In the Arkansas Fitness Challenge, companies challenge other comparably sized companies over the course of a month to see how many employees quit smoking and how many steps they take, measuring them with pedometers. Over 400 businesses immediately contacted us to sign up.
One thing we kept hearing from people was: "I know we need to get out and walk, but I don't know where to go." So we compiled a list of every walking trail in the state, and it's constantly being updated.
"Quit Digging Your Grave With a Knife and Fork: A 12-Stop Program to End Bad Habits and Begin a Healthy Lifestyle"
By Mike Huckabee
Center Street
176 pages
Nonfiction
We're trying to change the culture of health from one of disease focus to one of health focus. And we're looking at ways to change even more things. For example, it frustrates me that my own insurance plan as a state employee will pay for a quadruple bypass but will not pay for me to visit a nutrition counselor. That's crazy. The nutrition counselor might cost me $75 for a session that could save me from having the quadruple bypass.
Your initiative with former President Clinton calls for stopping the increase in childhood obesity in the U.S. by 2010. How are you hoping to do that?
We want to work with food companies to encourage them to promote healthier food choices. We realize that the food industry is at the mercy of the marketplace, and we're not blaming them for the fact that Americans are overweight. I certainly don't blame the fast-food industry for making me overweight. They sold what I demanded.
The second thing is to make more parents aware of how little exercise their kids are getting, and how many calories their kids are getting. Many of the things that parents do to show love for their kids are not necessarily in their best interest. For example, you take your kids to pizza not because you hate them but because you think that you're giving them a treat. And if a medium pizza might actually meet the nutritional needs of three or four kids, the large one shows that you have no limits to your love.
It's part of the whole culture of food. We let food become the reward. It's one of the most important things that I had to learn about why I'd never been successful in getting control of my health. I've heard people on talking-head shows chastising parents for overfeeding their kids and making parents feel terrible about it, as if they've done an abusive thing. And I want to just scream and say, "Obviously, either you're not a parent or you don't understand why parents are doing what they're doing. They're not doing what they're doing because they hate their kids.
There's not a parent in America that's saying: "Here, son, here's another 3,000 calories today. We'd like for you to be so fat that you have a heart attack by your 27th birthday."
So how do you hope to get parents to think about this in a different way?
A lot of it will be through the information we present in everything from public service announcements to trying to get doctors to put a new focus on [nutrition and exercise] when they talk to their patients. The entire community has got to become involved.

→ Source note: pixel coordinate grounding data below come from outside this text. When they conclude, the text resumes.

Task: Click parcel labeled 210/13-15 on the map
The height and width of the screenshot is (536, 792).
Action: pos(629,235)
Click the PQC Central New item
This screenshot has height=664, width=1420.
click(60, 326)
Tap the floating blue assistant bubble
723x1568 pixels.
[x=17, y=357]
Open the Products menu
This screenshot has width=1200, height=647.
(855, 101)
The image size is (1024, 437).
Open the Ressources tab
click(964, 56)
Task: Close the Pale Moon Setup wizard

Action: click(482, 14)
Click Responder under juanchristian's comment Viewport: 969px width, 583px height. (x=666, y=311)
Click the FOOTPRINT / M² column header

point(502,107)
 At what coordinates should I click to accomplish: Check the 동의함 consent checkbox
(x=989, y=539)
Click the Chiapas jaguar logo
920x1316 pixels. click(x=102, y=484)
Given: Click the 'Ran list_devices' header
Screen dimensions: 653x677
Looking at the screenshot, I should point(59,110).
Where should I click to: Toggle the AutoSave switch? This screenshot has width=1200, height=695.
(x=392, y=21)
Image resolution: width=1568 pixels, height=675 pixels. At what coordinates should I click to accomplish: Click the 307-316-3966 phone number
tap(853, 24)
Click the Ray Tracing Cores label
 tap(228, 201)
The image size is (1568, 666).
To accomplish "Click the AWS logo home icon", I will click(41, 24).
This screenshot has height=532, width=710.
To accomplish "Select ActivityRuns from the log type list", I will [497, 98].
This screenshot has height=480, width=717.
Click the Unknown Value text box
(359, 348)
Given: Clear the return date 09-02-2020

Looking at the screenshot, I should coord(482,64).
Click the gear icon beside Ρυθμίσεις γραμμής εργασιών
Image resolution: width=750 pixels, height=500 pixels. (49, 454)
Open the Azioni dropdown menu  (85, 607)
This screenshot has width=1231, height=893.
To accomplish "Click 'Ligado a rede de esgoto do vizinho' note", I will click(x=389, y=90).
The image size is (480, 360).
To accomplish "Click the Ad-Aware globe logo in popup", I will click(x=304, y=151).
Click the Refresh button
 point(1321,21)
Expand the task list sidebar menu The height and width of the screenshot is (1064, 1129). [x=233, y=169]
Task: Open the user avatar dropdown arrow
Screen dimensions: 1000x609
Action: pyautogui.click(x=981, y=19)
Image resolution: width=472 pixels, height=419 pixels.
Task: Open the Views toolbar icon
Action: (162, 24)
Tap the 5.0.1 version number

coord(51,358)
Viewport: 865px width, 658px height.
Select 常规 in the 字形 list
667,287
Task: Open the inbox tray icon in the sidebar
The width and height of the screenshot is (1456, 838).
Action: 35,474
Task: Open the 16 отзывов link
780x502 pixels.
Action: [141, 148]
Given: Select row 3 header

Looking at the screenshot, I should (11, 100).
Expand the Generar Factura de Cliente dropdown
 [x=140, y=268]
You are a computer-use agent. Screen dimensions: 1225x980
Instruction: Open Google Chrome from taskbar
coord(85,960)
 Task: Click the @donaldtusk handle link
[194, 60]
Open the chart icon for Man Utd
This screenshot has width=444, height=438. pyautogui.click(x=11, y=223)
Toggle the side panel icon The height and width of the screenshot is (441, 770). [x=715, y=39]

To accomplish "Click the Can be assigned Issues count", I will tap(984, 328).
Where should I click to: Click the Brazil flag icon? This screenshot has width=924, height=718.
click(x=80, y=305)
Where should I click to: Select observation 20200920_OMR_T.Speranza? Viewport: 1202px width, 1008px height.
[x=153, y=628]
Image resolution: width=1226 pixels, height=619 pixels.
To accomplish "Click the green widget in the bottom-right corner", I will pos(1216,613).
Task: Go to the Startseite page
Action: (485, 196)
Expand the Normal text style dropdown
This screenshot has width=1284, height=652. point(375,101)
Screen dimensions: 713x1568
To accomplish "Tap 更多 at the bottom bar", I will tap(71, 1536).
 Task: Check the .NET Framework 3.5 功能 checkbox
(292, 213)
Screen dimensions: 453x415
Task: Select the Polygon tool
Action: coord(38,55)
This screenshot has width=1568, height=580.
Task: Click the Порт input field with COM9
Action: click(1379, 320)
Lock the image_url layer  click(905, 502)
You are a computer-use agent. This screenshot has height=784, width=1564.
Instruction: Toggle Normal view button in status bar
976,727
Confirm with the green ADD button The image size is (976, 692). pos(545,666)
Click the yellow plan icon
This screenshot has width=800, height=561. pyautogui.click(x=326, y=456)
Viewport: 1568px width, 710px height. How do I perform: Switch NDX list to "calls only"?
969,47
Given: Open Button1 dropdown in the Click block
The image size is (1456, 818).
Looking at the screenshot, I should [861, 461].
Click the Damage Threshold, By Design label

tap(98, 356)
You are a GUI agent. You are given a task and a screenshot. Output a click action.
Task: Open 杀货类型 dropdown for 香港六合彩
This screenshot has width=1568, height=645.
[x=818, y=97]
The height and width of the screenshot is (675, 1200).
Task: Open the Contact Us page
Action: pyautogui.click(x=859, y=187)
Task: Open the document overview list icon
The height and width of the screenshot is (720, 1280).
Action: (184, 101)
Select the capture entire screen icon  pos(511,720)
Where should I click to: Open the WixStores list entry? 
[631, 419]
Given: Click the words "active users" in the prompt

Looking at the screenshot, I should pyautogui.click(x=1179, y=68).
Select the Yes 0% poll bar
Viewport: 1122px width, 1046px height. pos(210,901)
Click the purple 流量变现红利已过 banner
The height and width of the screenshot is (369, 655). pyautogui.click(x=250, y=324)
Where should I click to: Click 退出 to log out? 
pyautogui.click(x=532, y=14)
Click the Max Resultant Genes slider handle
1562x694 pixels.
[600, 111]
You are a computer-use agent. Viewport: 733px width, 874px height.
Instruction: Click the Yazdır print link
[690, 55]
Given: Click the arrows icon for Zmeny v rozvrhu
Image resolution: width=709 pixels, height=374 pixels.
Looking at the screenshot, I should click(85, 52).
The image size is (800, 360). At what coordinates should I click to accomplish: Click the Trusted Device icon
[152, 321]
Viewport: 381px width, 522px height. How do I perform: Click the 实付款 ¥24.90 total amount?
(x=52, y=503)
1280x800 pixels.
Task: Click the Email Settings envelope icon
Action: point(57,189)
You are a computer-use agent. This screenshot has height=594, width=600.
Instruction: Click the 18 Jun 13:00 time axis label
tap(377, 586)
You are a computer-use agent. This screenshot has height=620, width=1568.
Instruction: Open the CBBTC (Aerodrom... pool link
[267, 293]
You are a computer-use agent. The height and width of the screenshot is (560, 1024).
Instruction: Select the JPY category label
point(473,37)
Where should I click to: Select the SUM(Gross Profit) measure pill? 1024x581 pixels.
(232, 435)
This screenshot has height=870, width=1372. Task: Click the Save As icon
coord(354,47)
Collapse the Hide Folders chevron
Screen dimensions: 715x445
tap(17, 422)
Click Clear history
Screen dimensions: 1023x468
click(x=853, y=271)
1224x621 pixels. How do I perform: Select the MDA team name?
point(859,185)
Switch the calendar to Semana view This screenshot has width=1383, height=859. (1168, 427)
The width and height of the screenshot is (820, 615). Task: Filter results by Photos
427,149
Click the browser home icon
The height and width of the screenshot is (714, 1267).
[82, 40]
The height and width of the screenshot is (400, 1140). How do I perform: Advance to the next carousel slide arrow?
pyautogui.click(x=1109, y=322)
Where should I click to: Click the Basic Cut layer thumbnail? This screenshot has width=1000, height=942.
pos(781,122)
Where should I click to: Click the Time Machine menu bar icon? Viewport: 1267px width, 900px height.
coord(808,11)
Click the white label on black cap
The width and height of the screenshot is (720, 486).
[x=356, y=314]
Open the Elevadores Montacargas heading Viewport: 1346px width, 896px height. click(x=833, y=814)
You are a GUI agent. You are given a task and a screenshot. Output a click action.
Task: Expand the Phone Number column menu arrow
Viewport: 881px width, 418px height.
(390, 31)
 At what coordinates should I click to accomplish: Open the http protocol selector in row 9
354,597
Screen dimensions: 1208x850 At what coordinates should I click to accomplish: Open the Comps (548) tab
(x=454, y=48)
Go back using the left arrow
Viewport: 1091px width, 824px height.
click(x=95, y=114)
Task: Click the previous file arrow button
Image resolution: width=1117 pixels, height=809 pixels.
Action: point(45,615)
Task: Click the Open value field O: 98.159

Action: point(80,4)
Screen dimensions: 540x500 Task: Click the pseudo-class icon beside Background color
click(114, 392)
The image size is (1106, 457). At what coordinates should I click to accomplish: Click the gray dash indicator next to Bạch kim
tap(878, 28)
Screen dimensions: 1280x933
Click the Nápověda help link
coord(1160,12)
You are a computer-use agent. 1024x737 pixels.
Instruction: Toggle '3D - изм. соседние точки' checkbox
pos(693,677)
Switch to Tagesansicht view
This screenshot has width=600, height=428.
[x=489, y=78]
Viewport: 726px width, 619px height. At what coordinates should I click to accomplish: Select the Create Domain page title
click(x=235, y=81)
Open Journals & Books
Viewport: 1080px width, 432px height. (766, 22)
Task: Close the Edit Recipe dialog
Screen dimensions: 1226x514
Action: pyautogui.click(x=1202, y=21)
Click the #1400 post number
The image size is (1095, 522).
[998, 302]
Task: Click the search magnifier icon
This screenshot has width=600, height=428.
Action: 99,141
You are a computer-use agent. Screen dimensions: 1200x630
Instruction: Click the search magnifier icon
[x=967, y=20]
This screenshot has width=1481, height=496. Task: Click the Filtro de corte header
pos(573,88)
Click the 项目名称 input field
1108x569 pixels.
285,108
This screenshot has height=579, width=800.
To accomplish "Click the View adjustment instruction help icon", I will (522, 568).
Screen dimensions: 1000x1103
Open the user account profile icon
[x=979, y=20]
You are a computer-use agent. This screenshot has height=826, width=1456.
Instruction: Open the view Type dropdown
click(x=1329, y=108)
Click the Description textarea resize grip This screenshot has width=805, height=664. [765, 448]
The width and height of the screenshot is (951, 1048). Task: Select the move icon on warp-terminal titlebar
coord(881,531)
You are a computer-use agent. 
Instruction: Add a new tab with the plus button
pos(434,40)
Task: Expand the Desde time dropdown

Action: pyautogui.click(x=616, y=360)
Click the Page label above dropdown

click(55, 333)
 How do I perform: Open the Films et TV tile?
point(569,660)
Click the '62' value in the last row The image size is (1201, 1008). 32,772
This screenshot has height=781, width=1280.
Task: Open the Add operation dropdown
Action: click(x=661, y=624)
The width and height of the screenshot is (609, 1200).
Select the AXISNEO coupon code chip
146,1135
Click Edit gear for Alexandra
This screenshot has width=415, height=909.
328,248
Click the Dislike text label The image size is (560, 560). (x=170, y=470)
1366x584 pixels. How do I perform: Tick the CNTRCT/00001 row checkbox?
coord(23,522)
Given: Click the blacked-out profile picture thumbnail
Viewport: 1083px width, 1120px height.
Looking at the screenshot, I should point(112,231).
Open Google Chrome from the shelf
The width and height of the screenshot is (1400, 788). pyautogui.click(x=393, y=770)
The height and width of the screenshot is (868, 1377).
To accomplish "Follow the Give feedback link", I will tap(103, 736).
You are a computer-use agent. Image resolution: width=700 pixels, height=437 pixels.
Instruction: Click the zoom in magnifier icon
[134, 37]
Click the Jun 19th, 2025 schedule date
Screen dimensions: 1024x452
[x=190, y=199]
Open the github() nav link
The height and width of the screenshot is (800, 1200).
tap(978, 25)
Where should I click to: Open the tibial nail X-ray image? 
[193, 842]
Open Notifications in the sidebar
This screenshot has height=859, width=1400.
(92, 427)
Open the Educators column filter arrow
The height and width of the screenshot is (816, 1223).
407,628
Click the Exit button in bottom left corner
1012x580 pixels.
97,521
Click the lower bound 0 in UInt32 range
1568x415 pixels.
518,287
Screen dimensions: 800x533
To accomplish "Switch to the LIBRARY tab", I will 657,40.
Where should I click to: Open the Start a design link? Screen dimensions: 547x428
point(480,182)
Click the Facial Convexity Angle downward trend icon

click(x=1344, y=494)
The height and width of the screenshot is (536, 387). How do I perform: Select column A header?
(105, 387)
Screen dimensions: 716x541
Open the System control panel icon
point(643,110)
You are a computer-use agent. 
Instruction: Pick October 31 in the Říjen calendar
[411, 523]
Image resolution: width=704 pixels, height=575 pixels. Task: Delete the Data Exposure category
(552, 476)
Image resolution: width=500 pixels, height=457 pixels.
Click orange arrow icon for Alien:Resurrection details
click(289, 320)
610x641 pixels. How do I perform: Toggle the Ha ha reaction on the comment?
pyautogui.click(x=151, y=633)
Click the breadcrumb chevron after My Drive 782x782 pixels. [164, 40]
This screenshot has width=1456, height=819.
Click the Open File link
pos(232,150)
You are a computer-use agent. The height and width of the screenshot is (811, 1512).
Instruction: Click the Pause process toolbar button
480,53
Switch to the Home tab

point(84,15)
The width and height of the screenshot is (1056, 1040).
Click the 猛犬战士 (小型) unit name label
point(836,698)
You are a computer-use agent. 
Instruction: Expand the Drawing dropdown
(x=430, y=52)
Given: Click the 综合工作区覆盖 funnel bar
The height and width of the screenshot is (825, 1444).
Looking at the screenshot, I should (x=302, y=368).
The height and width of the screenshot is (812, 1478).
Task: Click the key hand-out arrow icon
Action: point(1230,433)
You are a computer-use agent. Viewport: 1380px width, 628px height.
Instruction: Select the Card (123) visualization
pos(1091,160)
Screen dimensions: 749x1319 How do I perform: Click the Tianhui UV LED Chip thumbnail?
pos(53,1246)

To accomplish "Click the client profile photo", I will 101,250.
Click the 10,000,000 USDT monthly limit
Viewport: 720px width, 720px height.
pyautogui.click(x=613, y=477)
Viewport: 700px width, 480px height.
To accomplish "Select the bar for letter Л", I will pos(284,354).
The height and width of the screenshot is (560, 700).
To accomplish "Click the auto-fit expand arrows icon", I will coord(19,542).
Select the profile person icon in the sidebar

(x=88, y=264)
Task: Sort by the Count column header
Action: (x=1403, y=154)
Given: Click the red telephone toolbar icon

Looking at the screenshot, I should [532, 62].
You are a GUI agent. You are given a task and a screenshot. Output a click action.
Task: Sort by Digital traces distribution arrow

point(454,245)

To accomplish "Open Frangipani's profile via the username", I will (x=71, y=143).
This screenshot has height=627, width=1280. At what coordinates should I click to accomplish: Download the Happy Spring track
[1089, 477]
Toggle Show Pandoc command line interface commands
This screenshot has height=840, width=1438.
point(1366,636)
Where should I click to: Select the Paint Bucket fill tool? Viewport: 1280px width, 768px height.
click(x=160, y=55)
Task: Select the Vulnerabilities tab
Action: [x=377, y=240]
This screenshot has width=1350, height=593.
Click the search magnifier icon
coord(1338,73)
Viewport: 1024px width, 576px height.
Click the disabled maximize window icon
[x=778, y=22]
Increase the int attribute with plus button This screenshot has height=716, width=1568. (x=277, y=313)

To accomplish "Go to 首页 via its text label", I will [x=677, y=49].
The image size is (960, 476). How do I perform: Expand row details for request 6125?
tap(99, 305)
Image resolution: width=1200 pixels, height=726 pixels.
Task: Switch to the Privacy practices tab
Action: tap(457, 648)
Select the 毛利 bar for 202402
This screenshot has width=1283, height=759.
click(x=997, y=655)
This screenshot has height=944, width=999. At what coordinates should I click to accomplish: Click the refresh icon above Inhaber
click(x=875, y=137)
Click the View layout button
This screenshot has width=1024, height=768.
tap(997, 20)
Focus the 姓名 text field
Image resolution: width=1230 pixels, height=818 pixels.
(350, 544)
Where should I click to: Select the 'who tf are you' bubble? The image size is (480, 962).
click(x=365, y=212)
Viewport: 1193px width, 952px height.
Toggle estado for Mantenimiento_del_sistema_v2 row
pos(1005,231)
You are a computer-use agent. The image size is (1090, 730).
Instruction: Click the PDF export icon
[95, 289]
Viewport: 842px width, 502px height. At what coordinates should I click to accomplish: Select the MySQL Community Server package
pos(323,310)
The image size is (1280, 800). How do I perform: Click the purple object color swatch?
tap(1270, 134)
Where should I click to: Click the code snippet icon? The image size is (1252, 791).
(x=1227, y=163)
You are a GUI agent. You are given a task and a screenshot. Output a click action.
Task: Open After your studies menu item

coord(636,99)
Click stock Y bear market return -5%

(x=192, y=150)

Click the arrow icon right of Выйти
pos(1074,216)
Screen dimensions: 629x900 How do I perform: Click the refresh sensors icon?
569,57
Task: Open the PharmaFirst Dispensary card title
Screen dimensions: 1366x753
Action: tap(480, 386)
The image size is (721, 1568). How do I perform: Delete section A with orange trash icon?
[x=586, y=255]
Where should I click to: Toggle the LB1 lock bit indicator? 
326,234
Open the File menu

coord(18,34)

I liken it to the early '60s when Lady Bird Johnson led the Keep America Beautiful campaign. We had an incredible litter problem -- not that we still don't -- but it was so much worse then. People would just throw things out, and there was no social penalty for that. There was no sense of this is wrong. And through that awareness, people changed their image of litter.
The same thing has happened with tobacco. Whereas smoking once was considered glamorous and all the cool people did it, it's increasingly becoming something that is considered obnoxious. We don't tolerate it on airplanes. We insist on no-smoking rooms in hotels. Restaurants and workplaces are going smoke-free. By the same token, I think we have to change cultural attitudes about being overweight and about poor health.
Now, this is a tricky one because you don't want to go out and make people feel an extraordinary sense of shame and guilt.
You talk about that in your book -- how when you were overweight, you certainly knew that it was socially stigmatized.
It was one of my greatest personal points of pain. It wasn't like I didn't know that I was overweight. And it wasn't like I wasn't aware that people were disgusted with me over it. But the guilt trip did not help me get control of my health; it did not move me to action. That is going to be the dicey thing for us. But I think that instead of focusing on weight loss, you focus on health.
Americans are obsessed with weight, and that's the wrong obsession. It's ideal to have a body-mass index that's in the normal range, but I think that most any doctor in America will tell you that a person who eats well and exercises regularly but may be a few pounds overweight is much better off than the person who is skinny but eats junk food and is sedentary.